§ **Records to process**
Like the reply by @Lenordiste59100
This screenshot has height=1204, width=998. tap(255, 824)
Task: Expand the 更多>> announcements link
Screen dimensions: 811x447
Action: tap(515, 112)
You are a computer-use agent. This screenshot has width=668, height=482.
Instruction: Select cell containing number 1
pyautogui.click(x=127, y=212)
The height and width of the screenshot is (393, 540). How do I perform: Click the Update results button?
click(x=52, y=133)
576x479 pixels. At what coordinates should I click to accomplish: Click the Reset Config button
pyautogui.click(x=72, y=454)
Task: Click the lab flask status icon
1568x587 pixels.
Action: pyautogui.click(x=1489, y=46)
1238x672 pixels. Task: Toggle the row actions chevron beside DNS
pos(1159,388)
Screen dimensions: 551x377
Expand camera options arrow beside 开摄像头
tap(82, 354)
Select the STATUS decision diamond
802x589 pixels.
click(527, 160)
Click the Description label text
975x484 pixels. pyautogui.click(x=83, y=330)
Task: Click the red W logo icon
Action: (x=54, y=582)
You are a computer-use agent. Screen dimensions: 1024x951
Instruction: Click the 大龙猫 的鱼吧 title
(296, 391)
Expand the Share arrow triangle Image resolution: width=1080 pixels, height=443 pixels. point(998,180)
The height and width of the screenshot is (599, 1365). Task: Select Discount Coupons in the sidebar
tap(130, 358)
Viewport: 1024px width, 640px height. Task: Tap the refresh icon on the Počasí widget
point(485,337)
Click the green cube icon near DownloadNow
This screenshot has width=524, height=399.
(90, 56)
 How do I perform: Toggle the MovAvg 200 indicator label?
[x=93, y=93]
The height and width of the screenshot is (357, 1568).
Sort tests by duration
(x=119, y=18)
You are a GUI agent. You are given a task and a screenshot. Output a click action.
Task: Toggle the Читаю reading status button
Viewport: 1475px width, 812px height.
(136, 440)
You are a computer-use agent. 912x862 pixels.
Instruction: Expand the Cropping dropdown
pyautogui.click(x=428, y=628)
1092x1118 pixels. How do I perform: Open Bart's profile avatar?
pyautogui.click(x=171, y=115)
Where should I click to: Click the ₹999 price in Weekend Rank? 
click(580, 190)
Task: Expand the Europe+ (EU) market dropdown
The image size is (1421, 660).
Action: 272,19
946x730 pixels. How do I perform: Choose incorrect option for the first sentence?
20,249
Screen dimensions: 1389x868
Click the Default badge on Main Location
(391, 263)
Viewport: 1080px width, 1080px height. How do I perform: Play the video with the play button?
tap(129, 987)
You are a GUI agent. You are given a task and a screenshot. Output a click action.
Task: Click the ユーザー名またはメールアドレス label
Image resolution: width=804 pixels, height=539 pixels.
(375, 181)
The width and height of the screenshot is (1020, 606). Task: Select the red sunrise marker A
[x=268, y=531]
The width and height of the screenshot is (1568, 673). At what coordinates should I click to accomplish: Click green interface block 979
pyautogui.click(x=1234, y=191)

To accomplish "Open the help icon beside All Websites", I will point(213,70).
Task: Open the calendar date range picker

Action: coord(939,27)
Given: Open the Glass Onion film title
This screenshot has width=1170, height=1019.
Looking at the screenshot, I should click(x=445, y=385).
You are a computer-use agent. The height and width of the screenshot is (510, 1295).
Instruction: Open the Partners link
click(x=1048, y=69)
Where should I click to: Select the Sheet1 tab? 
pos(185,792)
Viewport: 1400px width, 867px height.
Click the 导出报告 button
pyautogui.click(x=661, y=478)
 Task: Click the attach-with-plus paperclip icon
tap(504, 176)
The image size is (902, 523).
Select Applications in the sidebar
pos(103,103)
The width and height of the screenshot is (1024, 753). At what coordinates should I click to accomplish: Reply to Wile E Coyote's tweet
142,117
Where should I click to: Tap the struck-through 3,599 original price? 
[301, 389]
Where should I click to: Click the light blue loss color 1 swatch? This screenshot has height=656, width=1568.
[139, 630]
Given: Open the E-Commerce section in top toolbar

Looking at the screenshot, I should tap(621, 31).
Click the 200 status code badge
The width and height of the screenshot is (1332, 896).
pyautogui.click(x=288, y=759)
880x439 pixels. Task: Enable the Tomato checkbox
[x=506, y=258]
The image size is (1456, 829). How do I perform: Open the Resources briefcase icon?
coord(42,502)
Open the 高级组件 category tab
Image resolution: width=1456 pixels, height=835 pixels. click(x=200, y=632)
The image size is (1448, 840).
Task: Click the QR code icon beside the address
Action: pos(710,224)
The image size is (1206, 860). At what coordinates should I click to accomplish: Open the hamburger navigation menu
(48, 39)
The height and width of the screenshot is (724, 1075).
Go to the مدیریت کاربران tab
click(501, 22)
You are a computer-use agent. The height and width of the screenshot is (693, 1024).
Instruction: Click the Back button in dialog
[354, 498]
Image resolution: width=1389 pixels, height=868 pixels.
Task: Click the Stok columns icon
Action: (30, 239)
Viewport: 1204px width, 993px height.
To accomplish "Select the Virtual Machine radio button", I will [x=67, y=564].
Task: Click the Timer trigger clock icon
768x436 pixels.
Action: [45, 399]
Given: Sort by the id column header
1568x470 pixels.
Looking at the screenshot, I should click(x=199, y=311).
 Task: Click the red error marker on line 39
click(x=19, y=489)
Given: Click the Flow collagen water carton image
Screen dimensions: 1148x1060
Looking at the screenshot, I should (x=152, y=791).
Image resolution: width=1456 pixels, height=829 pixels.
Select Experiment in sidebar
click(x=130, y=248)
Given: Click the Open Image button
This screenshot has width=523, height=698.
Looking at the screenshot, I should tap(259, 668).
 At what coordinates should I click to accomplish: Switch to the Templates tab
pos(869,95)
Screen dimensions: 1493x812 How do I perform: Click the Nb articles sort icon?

§ **The task**
Convert every line of the records above into a JSON list of strings, with one string per line and blank lines omitted.

§ **The completed task**
[
  "Like the reply by @Lenordiste59100",
  "This screenshot has height=1204, width=998. tap(255, 824)",
  "Task: Expand the 更多>> announcements link",
  "Screen dimensions: 811x447",
  "Action: tap(515, 112)",
  "You are a computer-use agent. This screenshot has width=668, height=482.",
  "Instruction: Select cell containing number 1",
  "pyautogui.click(x=127, y=212)",
  "The height and width of the screenshot is (393, 540). How do I perform: Click the Update results button?",
  "click(x=52, y=133)",
  "576x479 pixels. At what coordinates should I click to accomplish: Click the Reset Config button",
  "pyautogui.click(x=72, y=454)",
  "Task: Click the lab flask status icon",
  "1568x587 pixels.",
  "Action: pyautogui.click(x=1489, y=46)",
  "1238x672 pixels. Task: Toggle the row actions chevron beside DNS",
  "pos(1159,388)",
  "Screen dimensions: 551x377",
  "Expand camera options arrow beside 开摄像头",
  "tap(82, 354)",
  "Select the STATUS decision diamond",
  "802x589 pixels.",
  "click(527, 160)",
  "Click the Description label text",
  "975x484 pixels. pyautogui.click(x=83, y=330)",
  "Task: Click the red W logo icon",
  "Action: (x=54, y=582)",
  "You are a computer-use agent. Screen dimensions: 1024x951",
  "Instruction: Click the 大龙猫 的鱼吧 title",
  "(296, 391)",
  "Expand the Share arrow triangle Image resolution: width=1080 pixels, height=443 pixels. point(998,180)",
  "The height and width of the screenshot is (599, 1365). Task: Select Discount Coupons in the sidebar",
  "tap(130, 358)",
  "Viewport: 1024px width, 640px height. Task: Tap the refresh icon on the Počasí widget",
  "point(485,337)",
  "Click the green cube icon near DownloadNow",
  "This screenshot has width=524, height=399.",
  "(90, 56)",
  " How do I perform: Toggle the MovAvg 200 indicator label?",
  "[x=93, y=93]",
  "The height and width of the screenshot is (357, 1568).",
  "Sort tests by duration",
  "(x=119, y=18)",
  "You are a GUI agent. You are given a task and a screenshot. Output a click action.",
  "Task: Toggle the Читаю reading status button",
  "Viewport: 1475px width, 812px height.",
  "(136, 440)",
  "You are a computer-use agent. 912x862 pixels.",
  "Instruction: Expand the Cropping dropdown",
  "pyautogui.click(x=428, y=628)",
  "1092x1118 pixels. How do I perform: Open Bart's profile avatar?",
  "pyautogui.click(x=171, y=115)",
  "Where should I click to: Click the ₹999 price in Weekend Rank? ",
  "click(580, 190)",
  "Task: Expand the Europe+ (EU) market dropdown",
  "The image size is (1421, 660).",
  "Action: 272,19",
  "946x730 pixels. How do I perform: Choose incorrect option for the first sentence?",
  "20,249",
  "Screen dimensions: 1389x868",
  "Click the Default badge on Main Location",
  "(391, 263)",
  "Viewport: 1080px width, 1080px height. How do I perform: Play the video with the play button?",
  "tap(129, 987)",
  "You are a GUI agent. You are given a task and a screenshot. Output a click action.",
  "Task: Click the ユーザー名またはメールアドレス label",
  "Image resolution: width=804 pixels, height=539 pixels.",
  "(375, 181)",
  "The width and height of the screenshot is (1020, 606). Task: Select the red sunrise marker A",
  "[x=268, y=531]",
  "The width and height of the screenshot is (1568, 673). At what coordinates should I click to accomplish: Click green interface block 979",
  "pyautogui.click(x=1234, y=191)",
  "To accomplish \"Open the help icon beside All Websites\", I will point(213,70).",
  "Task: Open the calendar date range picker",
  "Action: coord(939,27)",
  "Given: Open the Glass Onion film title",
  "This screenshot has width=1170, height=1019.",
  "Looking at the screenshot, I should click(x=445, y=385).",
  "You are a computer-use agent. The height and width of the screenshot is (510, 1295).",
  "Instruction: Open the Partners link",
  "click(x=1048, y=69)",
  "Where should I click to: Select the Sheet1 tab? ",
  "pos(185,792)",
  "Viewport: 1400px width, 867px height.",
  "Click the 导出报告 button",
  "pyautogui.click(x=661, y=478)",
  " Task: Click the attach-with-plus paperclip icon",
  "tap(504, 176)",
  "The image size is (902, 523).",
  "Select Applications in the sidebar",
  "pos(103,103)",
  "The width and height of the screenshot is (1024, 753). At what coordinates should I click to accomplish: Reply to Wile E Coyote's tweet",
  "142,117",
  "Where should I click to: Tap the struck-through 3,599 original price? ",
  "[301, 389]",
  "Where should I click to: Click the light blue loss color 1 swatch? This screenshot has height=656, width=1568.",
  "[139, 630]",
  "Given: Open the E-Commerce section in top toolbar",
  "Looking at the screenshot, I should tap(621, 31).",
  "Click the 200 status code badge",
  "The width and height of the screenshot is (1332, 896).",
  "pyautogui.click(x=288, y=759)",
  "880x439 pixels. Task: Enable the Tomato checkbox",
  "[x=506, y=258]",
  "The image size is (1456, 829). How do I perform: Open the Resources briefcase icon?",
  "coord(42,502)",
  "Open the 高级组件 category tab",
  "Image resolution: width=1456 pixels, height=835 pixels. click(x=200, y=632)",
  "The image size is (1448, 840).",
  "Task: Click the QR code icon beside the address",
  "Action: pos(710,224)",
  "The image size is (1206, 860). At what coordinates should I click to accomplish: Open the hamburger navigation menu",
  "(48, 39)",
  "The height and width of the screenshot is (724, 1075).",
  "Go to the مدیریت کاربران tab",
  "click(501, 22)",
  "You are a computer-use agent. The height and width of the screenshot is (693, 1024).",
  "Instruction: Click the Back button in dialog",
  "[354, 498]",
  "Image resolution: width=1389 pixels, height=868 pixels.",
  "Task: Click the Stok columns icon",
  "Action: (30, 239)",
  "Viewport: 1204px width, 993px height.",
  "To accomplish \"Select the Virtual Machine radio button\", I will [x=67, y=564].",
  "Task: Click the Timer trigger clock icon",
  "768x436 pixels.",
  "Action: [45, 399]",
  "Given: Sort by the id column header",
  "1568x470 pixels.",
  "Looking at the screenshot, I should click(x=199, y=311).",
  " Task: Click the red error marker on line 39",
  "click(x=19, y=489)",
  "Given: Click the Flow collagen water carton image",
  "Screen dimensions: 1148x1060",
  "Looking at the screenshot, I should (x=152, y=791).",
  "Image resolution: width=1456 pixels, height=829 pixels.",
  "Select Experiment in sidebar",
  "click(x=130, y=248)",
  "Given: Click the Open Image button",
  "This screenshot has width=523, height=698.",
  "Looking at the screenshot, I should tap(259, 668).",
  " At what coordinates should I click to accomplish: Switch to the Templates tab",
  "pos(869,95)",
  "Screen dimensions: 1493x812 How do I perform: Click the Nb articles sort icon?"
]